**Work request:** Repeat exactly the line containing "Morristown, NJ (662, 1371)" and every line after it in the entries, and nothing besides.

**Given data:**
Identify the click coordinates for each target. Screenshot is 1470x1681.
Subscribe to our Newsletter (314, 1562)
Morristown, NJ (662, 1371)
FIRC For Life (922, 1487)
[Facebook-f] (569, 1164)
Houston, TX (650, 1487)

**Output of the task:**
Morristown, NJ (662, 1371)
FIRC For Life (922, 1487)
[Facebook-f] (569, 1164)
Houston, TX (650, 1487)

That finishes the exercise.